* **Instructions for the task**
Render the listing below as a numbered list, leaving out blank lines and the pictures.

* **Input records**
-=-=-

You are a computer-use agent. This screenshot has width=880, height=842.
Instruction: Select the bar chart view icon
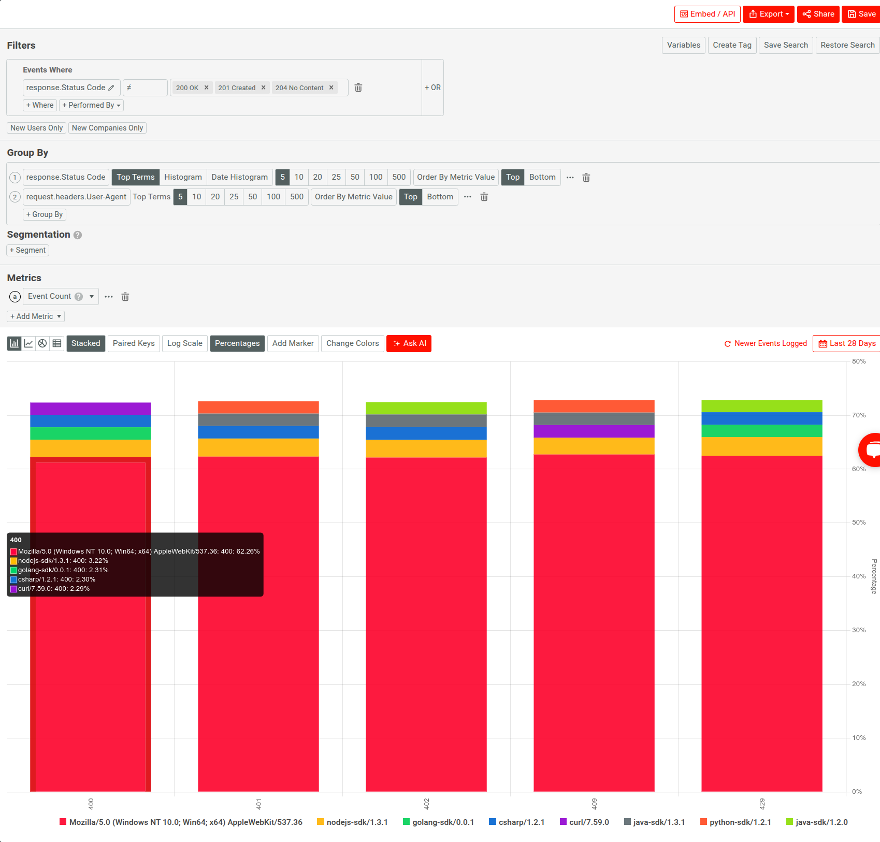(x=14, y=343)
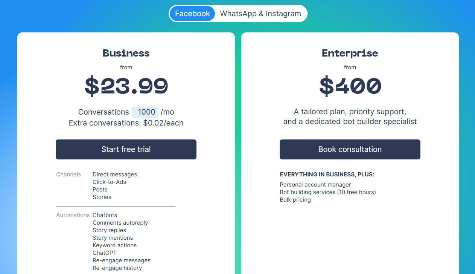Open the Direct messages channel entry
Viewport: 475px width, 274px height.
(x=115, y=174)
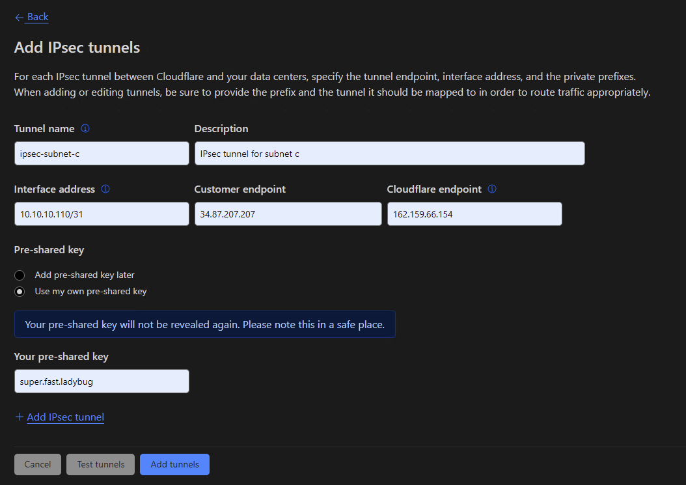Click the pre-shared key warning banner

(204, 324)
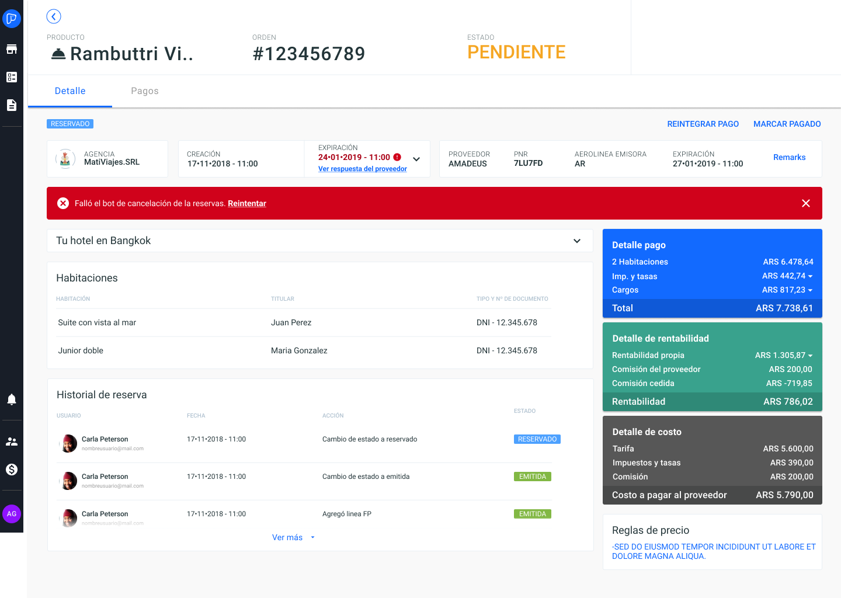
Task: Expand Imp. y tasas breakdown arrow
Action: (x=810, y=276)
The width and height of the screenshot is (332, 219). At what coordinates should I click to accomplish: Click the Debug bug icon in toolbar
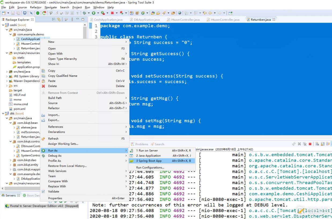click(85, 13)
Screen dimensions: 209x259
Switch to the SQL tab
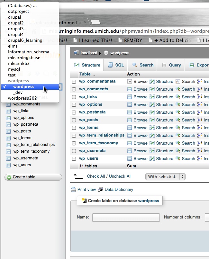coord(116,65)
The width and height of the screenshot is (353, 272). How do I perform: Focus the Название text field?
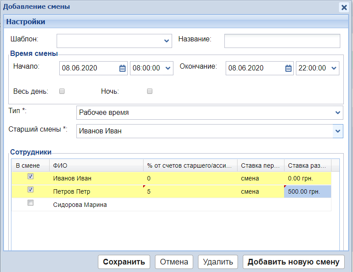point(282,41)
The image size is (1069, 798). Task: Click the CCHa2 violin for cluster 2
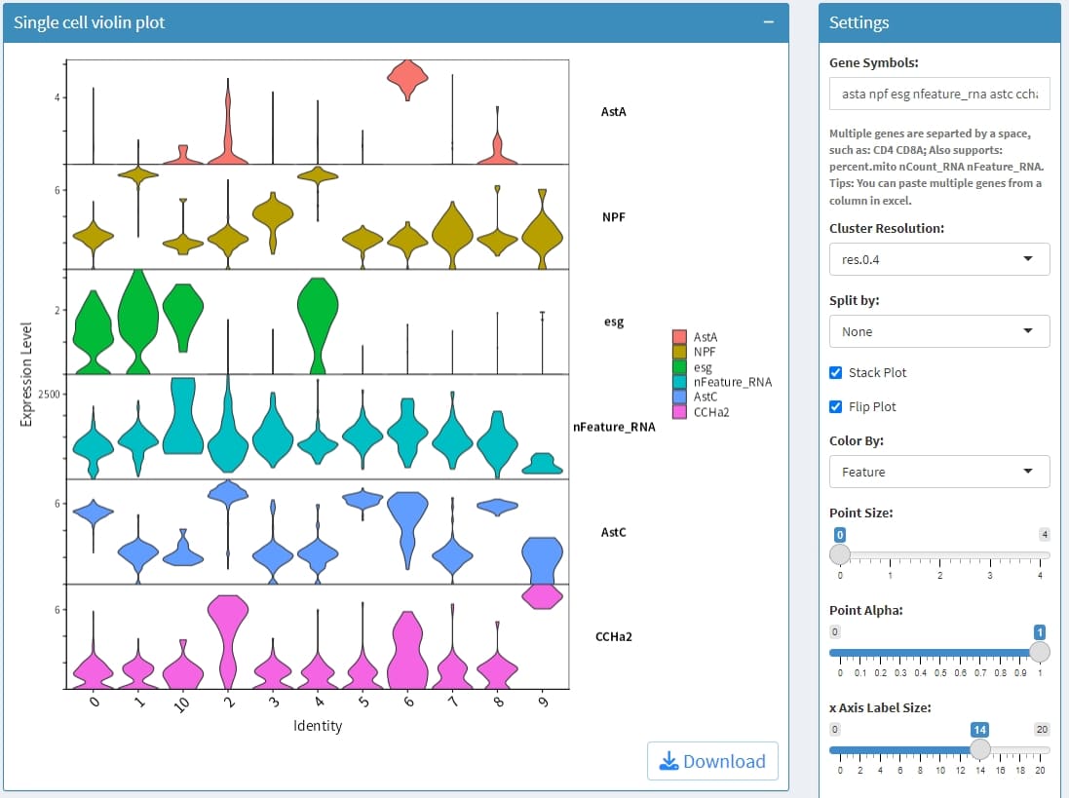[x=228, y=638]
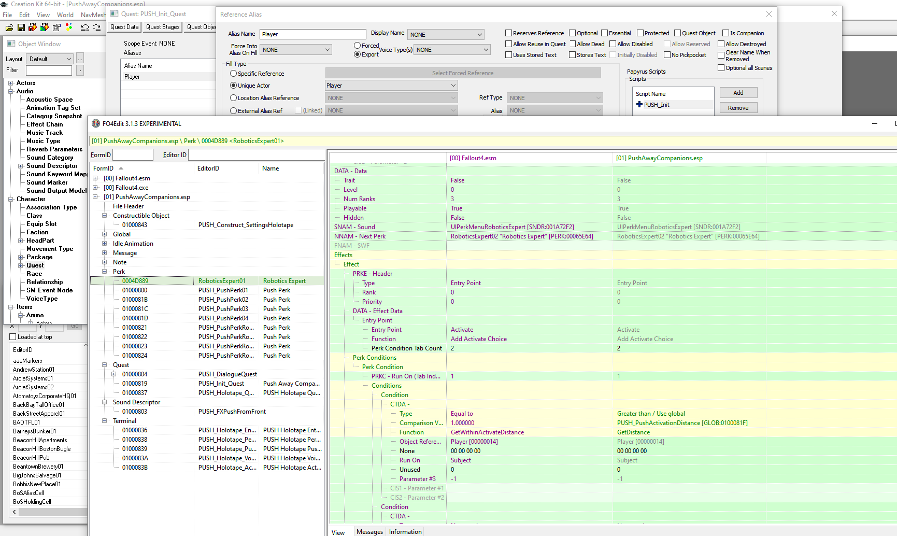
Task: Open the Layout Default dropdown
Action: click(49, 59)
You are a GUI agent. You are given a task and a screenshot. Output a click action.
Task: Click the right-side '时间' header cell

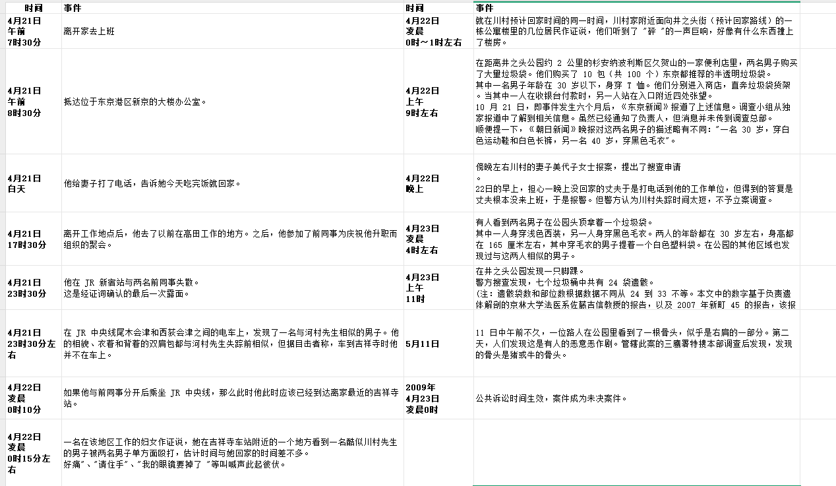point(438,8)
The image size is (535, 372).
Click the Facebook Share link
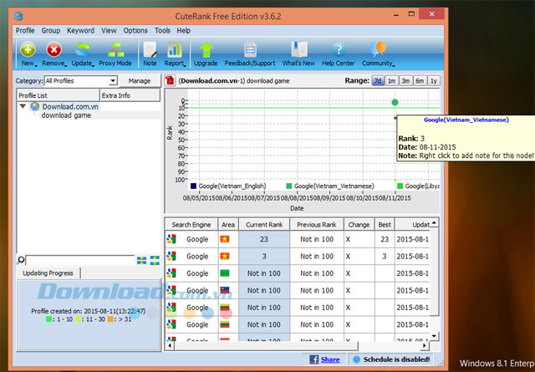[329, 359]
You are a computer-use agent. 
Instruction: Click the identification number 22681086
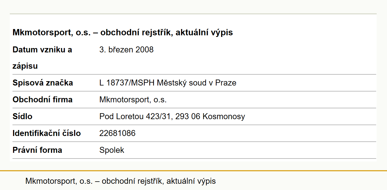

-=-=-

* **Exercise output**
1. You are a computer-use agent. This screenshot has width=880, height=842.
2. Instruction: Select the bar chart view icon
3. (x=14, y=343)
4. Open the Direct messages channel entry
5. Viewport: 475px width, 274px height.
6. (x=115, y=174)
7. Click the pre-shared key warning banner
8. (204, 324)
9. Task: Expand Imp. y tasas breakdown arrow
10. Action: (x=810, y=276)
11. The width and height of the screenshot is (332, 219). At what coordinates should I click to accomplish: Click the Debug bug icon in toolbar
12. click(85, 13)
13. Screen dimensions: 209x259
14. Switch to the SQL tab
15. coord(116,65)
16. The width and height of the screenshot is (353, 272). How do I perform: Focus the Название text field?
17. point(282,41)
18. The image size is (1069, 798). Task: Click the CCHa2 violin for cluster 2
19. [x=228, y=638]
20. Task: Open the Layout Default dropdown
21. Action: click(49, 59)
22. You are a GUI agent. You are given a task and a screenshot. Output a click action.
23. Task: Click the right-side '时间' header cell
24. point(438,8)
25. The image size is (535, 372).
26. Click the Facebook Share link
27. [329, 359]
28. You are a computer-use agent. 
29. Instruction: Click the identification number 22681086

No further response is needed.